The following condition report was kindly provided by Simon Parkes Art Conservation, Inc.: This painting has been recently restored and should be hung as is. The canvas has been lined using glue as an adhesive. The paint layer is stable and still well textured. The paint layer has been cleaned and there are no structural damages. Retouches have been applied in a few places in the darkest colors in some of the animals and elsewhere to slightly reduce some cracking, which was felt to be too noticeable. There is a little bit of thinness in the darker colors of the upper tree trunk on the left which has been retouched and there is a spot or two in the sky above the bull on the right. This picture is in lovely condition and should be hung as is.
"This lot is offered for sale subject to Sotheby's Conditions of Business, which are available on request and printed in Sotheby's sale catalogues. The independent reports contained in this document are provided for prospective bidders' information only and without warranty by Sotheby's or the Seller."

Catalogue Note

Jacques-Raymond Brascassat was born in Bordeaux on August 30, 1804. He began his artistic career there at the age of 14 with the landscape painter Théodore Richard and showed an early interest in drawing animals.  By 1825 he was studying under Louis Hersent at the École des Beaux-Arts in Paris and was sent to Italy the following year, despite coming only second in the Prix de Rome with Hunt of Meleager (Bordeaux, Musée de Beaux-Arts).  In Rome, Brascassat met Théodore-Caruelle d'Aligny, with whom he spent most of his first year sketching in the surrounding countryside.  The history paintings he sent back to Paris, however, met with little success.  Returning to Paris in 1830, he rejoined d'Aligny at Barbizon in 1831 and exhibited six landscapes of the area at the Paris Salon.

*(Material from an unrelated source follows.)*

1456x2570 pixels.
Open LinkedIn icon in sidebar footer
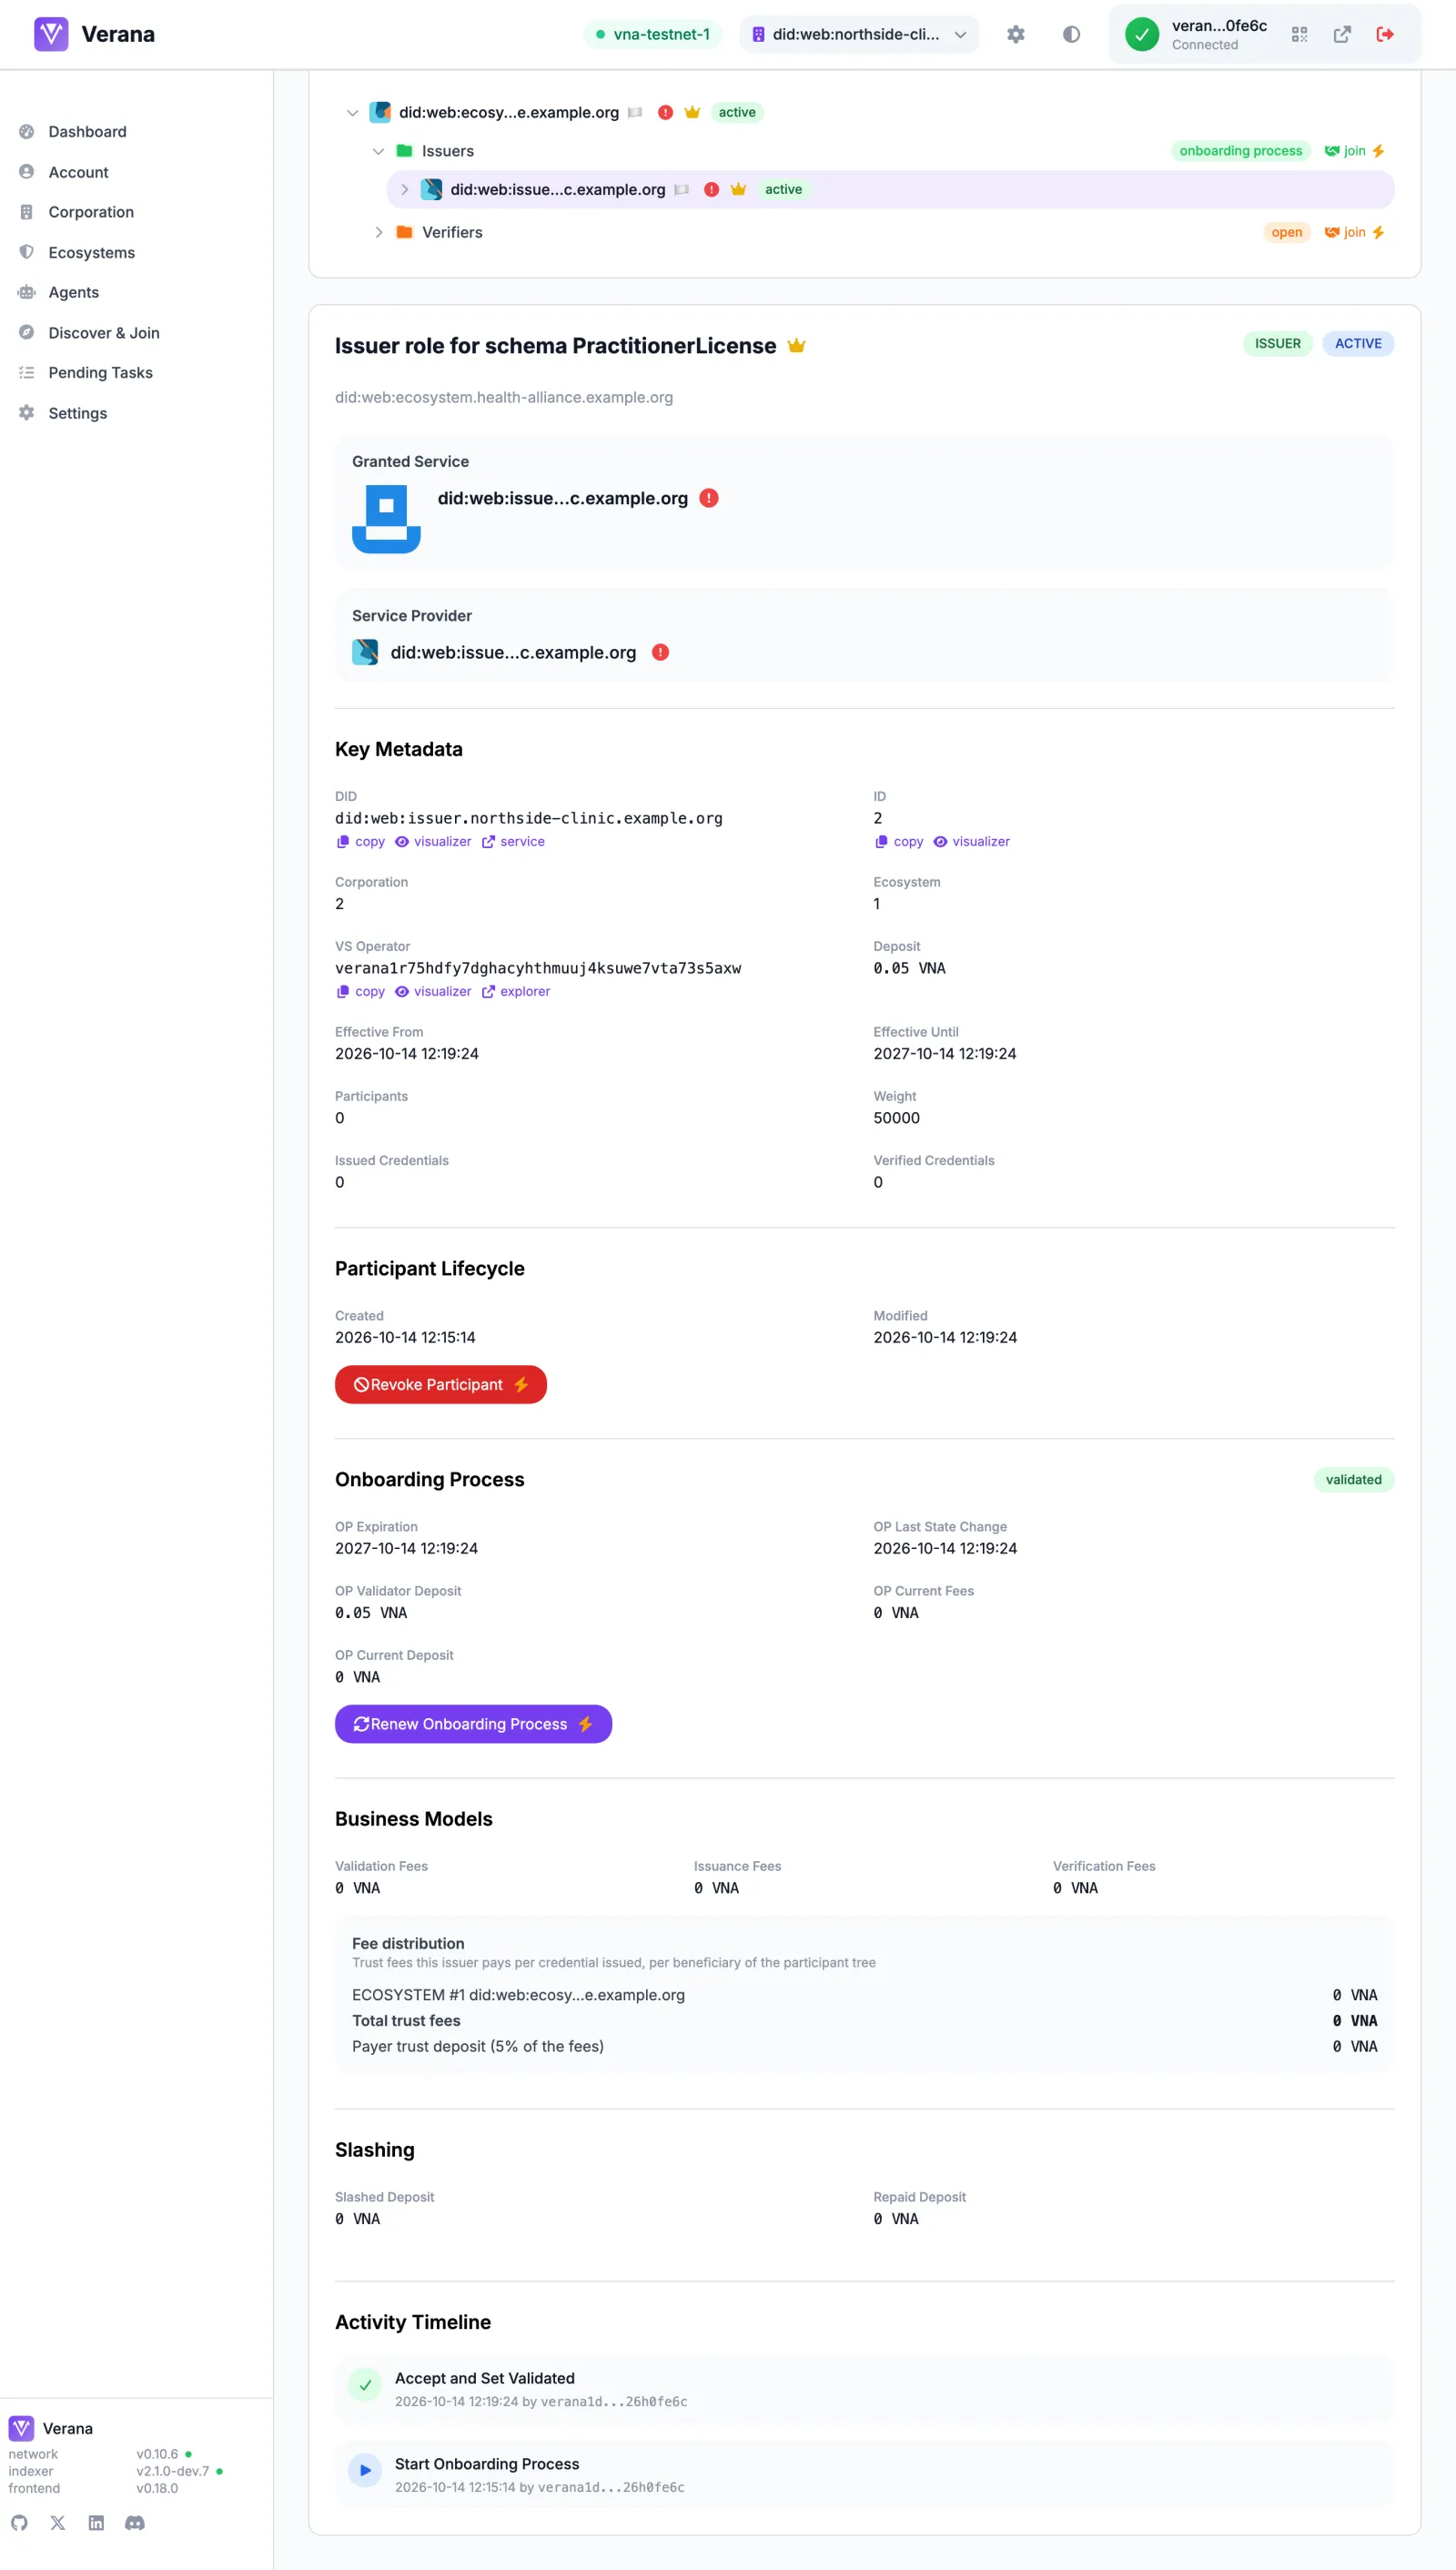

At the Salon of 1831 Brascassat received a first prize for his landscapes, while a special mention was made of his animal pieces, a genre that he subsequently made his own, abandoning history painting completely.  By 1837 when he exhibited Bulls Fighting (Nantes, Musée de Beaux-Arts) at the Salon his reputation as an animal painter was firmly established.  He last exhibited at the Salon of 1845, mainly due to failing health, despite his reception as an Academician the following year.  Brascassat continued to produce landscapes, drawing when he was no longer able to paint, until his death in Paris on February 28, 1867.

The present work, one of his Salon entries for 1845 and created at the height of  Brascassat's artistic skill and popularity, depicts two bulls defending a cow from attacking wolves.  The masterful and dramatic setting reveals the artist's skill as a landscape painter.